Раздел «Литклассика» пополнился небольшим рассказом Франца Кафки «К вопросу о законах». В жанре художественной публицистики Кафка отвечает на один из самых важных в теории права вопросов: чем по своей сущности является закон? К каким выводам мы придем, если обратимся к истокам всех существовавших и существующих законов? Кафка желает подлинного демократизма в вопросе установления и толкования законов, но осознает объективную невозможность исполнения этого hic et nunc.

«Но если мы, в народе, внимательно проследим действия аристократии с древнейших времен, если мы, располагая записями наших предков по этому поводу, добросовестно их продолжим и среди бесчисленных фактов найдем как бы основные линии, позволяющие заключить о тех или иных исторических решениях, и если мы на основе этих тщательнейшим образом отобранных и систематизированных выводов попытаемся что-то установить для настоящего и будущего, то все это окажется весьма шатким, скорее, игрою ума, ибо тех законов, которые мы стараемся отгадать, быть может, вовсе и не существует. Есть маленькая партия, которая действительно так думает и пытается доказать, что если закон и существует, то он может гласить лишь одно: все, что делает аристократия, — закон».

Вор. С натуры

Раздел «Литклассика» пополнился очерком Максима Горького «Вор» — своего рода художественной зарисовкой с натуры. Очерк впервые был напечатан в разделе «Маленький фельетон» газеты «Нижегородский листок» (1896 г., № 163 от 15 июня) под псевдонимом «Некто Х».

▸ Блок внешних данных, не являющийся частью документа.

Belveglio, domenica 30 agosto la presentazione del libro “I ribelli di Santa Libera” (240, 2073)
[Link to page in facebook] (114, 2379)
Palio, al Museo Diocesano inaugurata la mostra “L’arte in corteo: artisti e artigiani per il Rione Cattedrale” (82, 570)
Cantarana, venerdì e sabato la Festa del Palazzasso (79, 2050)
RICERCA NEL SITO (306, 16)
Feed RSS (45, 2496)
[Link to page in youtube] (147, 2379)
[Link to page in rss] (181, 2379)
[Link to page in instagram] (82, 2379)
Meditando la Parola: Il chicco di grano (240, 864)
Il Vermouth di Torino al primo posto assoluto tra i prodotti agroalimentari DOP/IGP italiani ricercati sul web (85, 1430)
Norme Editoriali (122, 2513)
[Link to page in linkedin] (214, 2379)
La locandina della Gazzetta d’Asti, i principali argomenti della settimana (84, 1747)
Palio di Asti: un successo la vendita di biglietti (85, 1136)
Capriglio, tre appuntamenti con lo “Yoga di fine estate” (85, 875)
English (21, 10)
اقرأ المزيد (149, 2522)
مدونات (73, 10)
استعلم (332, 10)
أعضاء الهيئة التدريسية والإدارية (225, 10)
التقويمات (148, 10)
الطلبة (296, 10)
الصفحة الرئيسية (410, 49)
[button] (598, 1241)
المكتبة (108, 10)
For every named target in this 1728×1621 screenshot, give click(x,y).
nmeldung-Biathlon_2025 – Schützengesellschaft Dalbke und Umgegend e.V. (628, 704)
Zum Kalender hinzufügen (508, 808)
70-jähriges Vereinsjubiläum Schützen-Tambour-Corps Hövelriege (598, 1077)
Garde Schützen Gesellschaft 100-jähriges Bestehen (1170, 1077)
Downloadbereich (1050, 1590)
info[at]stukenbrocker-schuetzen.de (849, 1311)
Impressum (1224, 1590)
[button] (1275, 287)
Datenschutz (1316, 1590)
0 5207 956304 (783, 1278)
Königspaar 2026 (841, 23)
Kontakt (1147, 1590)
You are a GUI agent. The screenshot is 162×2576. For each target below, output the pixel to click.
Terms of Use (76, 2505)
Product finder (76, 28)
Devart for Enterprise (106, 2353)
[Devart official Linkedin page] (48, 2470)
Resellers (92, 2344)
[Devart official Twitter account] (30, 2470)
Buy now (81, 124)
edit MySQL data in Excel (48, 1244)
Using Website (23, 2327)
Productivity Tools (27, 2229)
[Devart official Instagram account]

«— В острог мне тебя запрятать или рвачку дать? Выбирай… что тебе по вкусу…

— Прости, дяденька, — тоскливо сказал вор.

— Про-ости-ить? Скажи на милость! Ишь ты! Как же так, сынок, я тебя могу простить? Ты, вор, украл у меня товару. Значит, следовает тебя упечь в тюрьму. А ежели я тебя, одного вора, прощу, другой — другого простит, — кто тогда в тюрьме сидеть будет, скажи, а?

— Дяденька, я больше не бу-уду… — со слезами на глазах и с дрожащими губами вполголоса, убедительно вытянул мальчишка.

— Это мне нипочем! Нет, ты скажи — кто будет в остроге темном сидеть, ежели воров прощать?

Мальчик беззвучно заплакал, и слезы, стекая по его щекам, оставляли на них полосы…

— Говори, чертеныш, — кто? — зло сверкнув глазами, крикнул торговец и дернул вора за ухо…

— Ра-а…збойн…ики… — сдерживая рыдания, тихо сказал мальчик».